C'est là que les surprises arrivent. Les règles bagages appliquées à bord sont celles de la compagnie opératrice, pas forcément celles indiquées lors de votre achat. Un vol codeshare vendu par une grande compagnie mais opéré par un partenaire régional peut avoir des soutes plus petites, des limites de poids différentes, ou accepter moins de bagages cabine. Vérifier la fiche de la compagnie qui fera réellement voler l'avion est souvent plus utile que de relire les conditions générales du vendeur. Par exemple, les règles d'Air France et celles de Vueling diffèrent sensiblement, même quand les deux compagnies font partie du même groupe IAG/Air France-KLM.
Si vous avez un doute sur ce que vous pouvez réellement emporter, le guide du bagage cabine détaille les dimensions et franchises par compagnie, ce qui évite les mauvaises surprises à l'embarquement.
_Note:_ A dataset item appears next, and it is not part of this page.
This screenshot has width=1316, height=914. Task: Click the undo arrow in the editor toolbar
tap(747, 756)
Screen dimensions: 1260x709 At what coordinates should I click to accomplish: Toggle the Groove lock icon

Le code-barres et ce qu'il contient
Le code-barres 2D (souvent un Aztec Code ou un PDF417) imprimé sur votre carte d'embarquement contient bien plus que votre numéro de vol. Il encode votre nom, votre numéro de réservation, votre statut fidélité, et plusieurs indicateurs internes à la compagnie, dont certains signalant si vous avez été marqué pour un contrôle supplémentaire.
Des chercheurs en sécurité ont montré à plusieurs reprises qu'il était possible, en scannant un code-barres publié sur les réseaux sociaux, d'accéder aux détails d'une réservation et parfois de la modifier. La DGAC et la plupart des compagnies déconseillent formellement de photographier sa carte d'embarquement pour la poster en ligne. Ce conseil date d'au moins 2015 et reste massivement ignoré.
Froissez la carte, gardez-la, et jetez-la vous-même. Ce n'est pas de la paranoïa, c'est juste de la prudence élémentaire face à un objet qui contient en réalité un bon résumé de votre identité de voyageur.